LA ALIANZA ENTRE ESTADOS UNIDOS E ISRAEL TRASCIENDE LO PÚBLICO

Se sustenta en una red de acuerdos, entendimientos y coincidencias que rara vez se exponen en su totalidad. Desde que Washington fue el primer país en reconocer a Israel en 1948, se ha construido una estructura donde lo declarado sobre valores compartidos se entrelaza con pactos reservados que definen el rumbo de ambas naciones y del tablero mundial . Se presenta como un vínculo basado en democracia, libertad y Estado de derecho pero, bajo esa narrativa, operan mecanismos que garantizan lealtad recíproca, protección mutua y alineación frente a desafíos comunes, entre ellos el enfrentamiento actual con Irán .

Existen memorandos renovados cada década que comprometen cifras fijas de ayuda militar —hoy cerca de 3.800 millones de dólares anuales— con cláusulas que condicionan su uso y refuerzan la integración operativa, muchas veces sin debates abiertos ni explicaciones detalladas a la opinión pública . Hay pactos de intercambio de inteligencia que funcionan como un sistema cerrado, donde datos vitales fluyen sin filtros y se establecen reglas para proteger fuentes y métodos que trascienden los tratados formales. También se han extendido acuerdos históricos, como el de suministro energético iniciado en los años setenta, que garantiza a Israel seguridad en recursos críticos incluso en crisis globales, manteniéndose vigente aunque apenas se mencione en declaraciones oficiales.

En el plano de los valores, se invoca el patrimonio bíblico que une a sectores influyentes en Estados Unidos con la tierra prometida, sumado al ideal de defender una democracia en medio de una región con gobiernos muy distintos, pero esta base ética suele servir también para justificar decisiones políticas que beneficien a ambos actores sin someterlas a escrutinio amplio. Políticamente, el apoyo se ha mantenido bipartidista gracias a consensos forjados con el tiempo y a grupos organizados que defienden la alianza, creando un marco donde cuestionar el vínculo se considera desleal o peligroso, consolidando acuerdos tácitos que impiden cambios bruscos incluso ante coyunturas cambiantes.

Lo que explica el respaldo incondicional es esa suma de intereses estratégicos y afinidades profundas ocultas tras el discurso oficial.

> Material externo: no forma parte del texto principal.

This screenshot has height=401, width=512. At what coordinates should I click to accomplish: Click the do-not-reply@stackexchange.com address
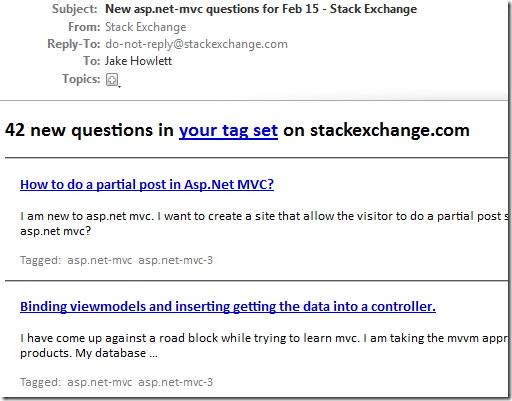click(196, 44)
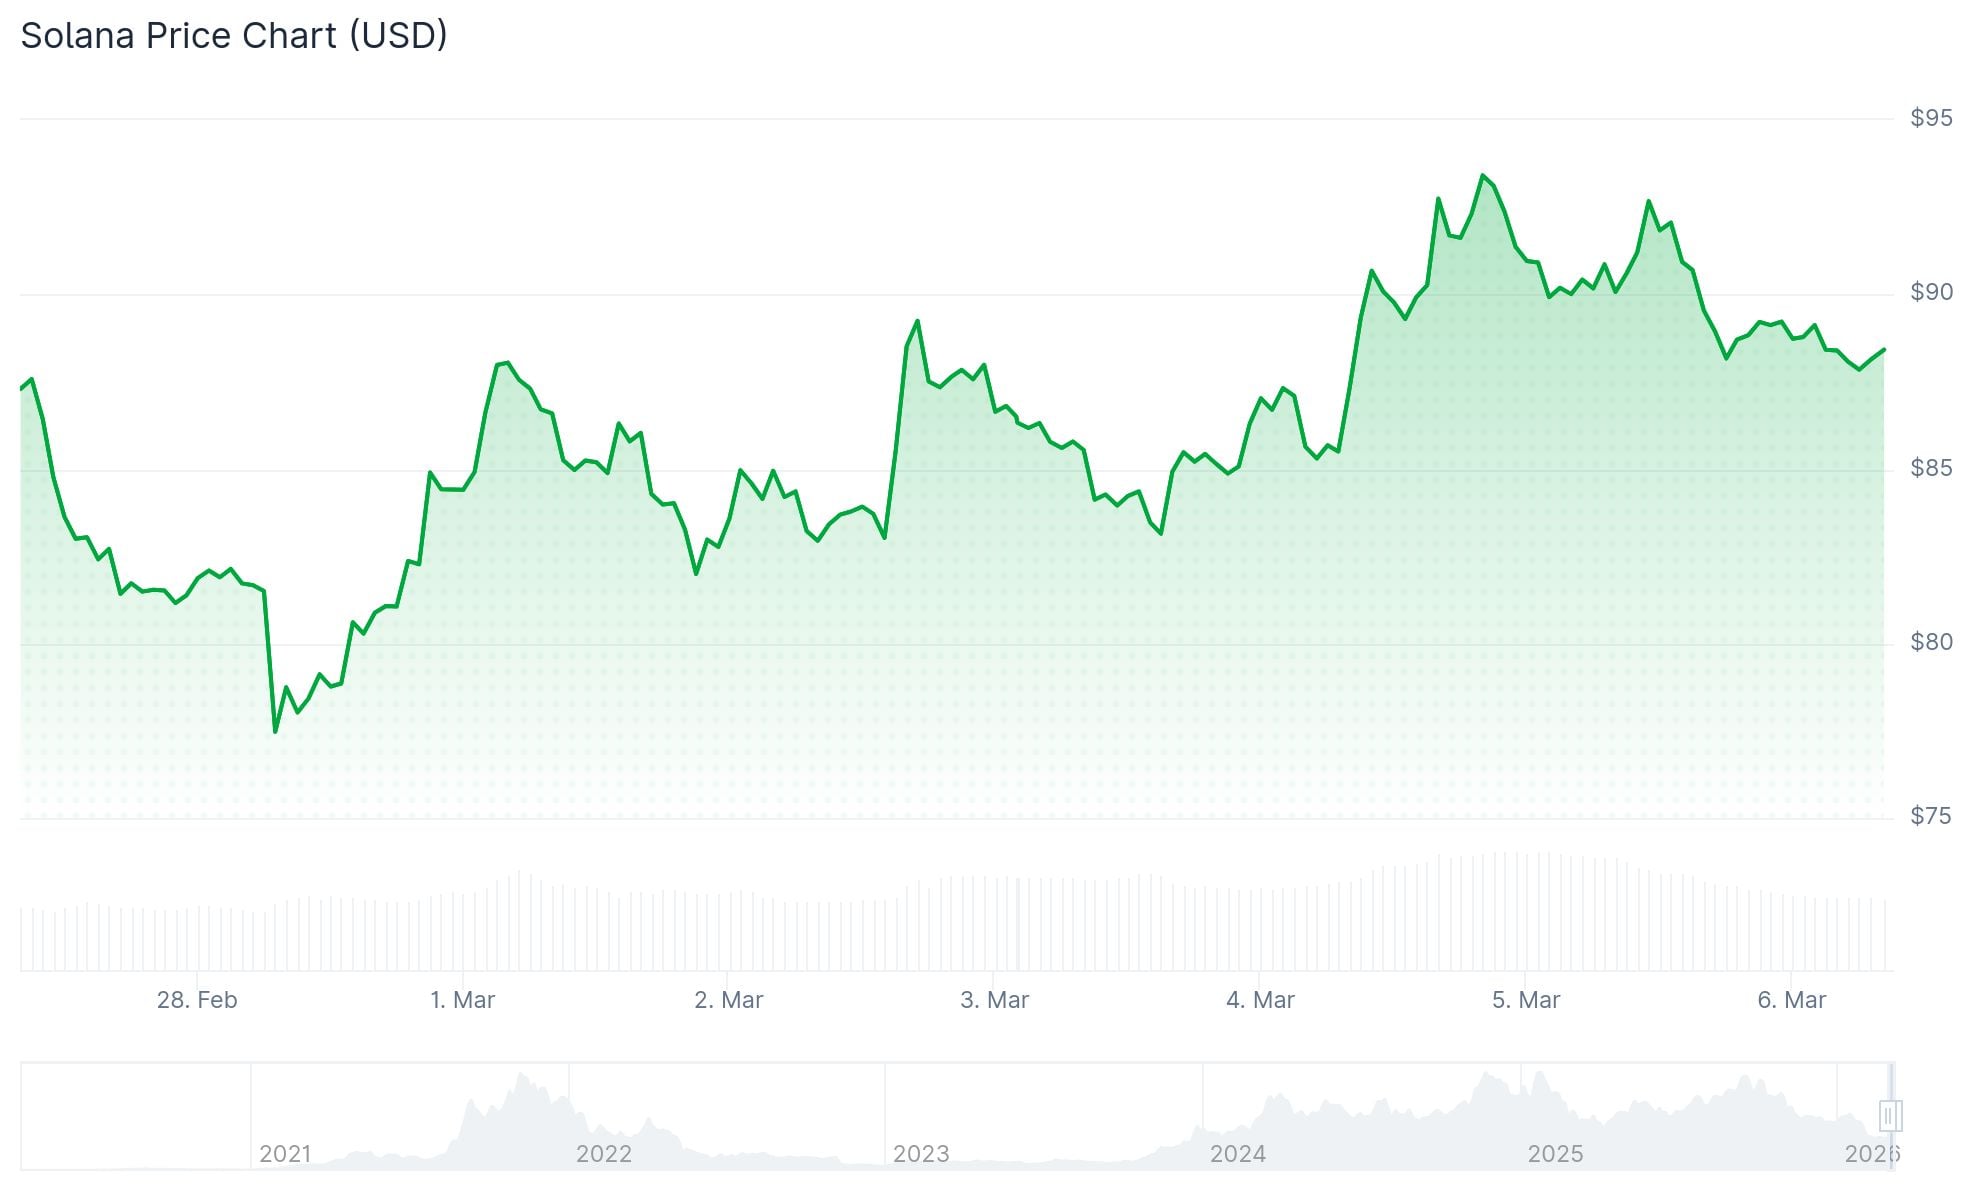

Israel actúa como el principal contrapeso a Irán y sus aliados, siendo un punto seguro de presencia estadounidense sin necesidad de grandes despliegues, y a cambio recibe garantías de supervivencia y apoyo diplomático que bloquean resoluciones adversas en organismos internacionales. Los acuerdos no escritos o parcialmente revelados aseguran que la cooperación no dependa de gobiernos pasajeros, sino de compromisos que se renuevan automáticamente y que hoy se manifiestan en la alerta máxima israelí y en la coordinación silenciosa con las operaciones estadounidenses contra Irán, demostrando que lo que une a ambos va mucho más allá de lo que se dice públicamente y se asienta en una estructura construida durante décadas para resistir cualquier tormenta geopolítica.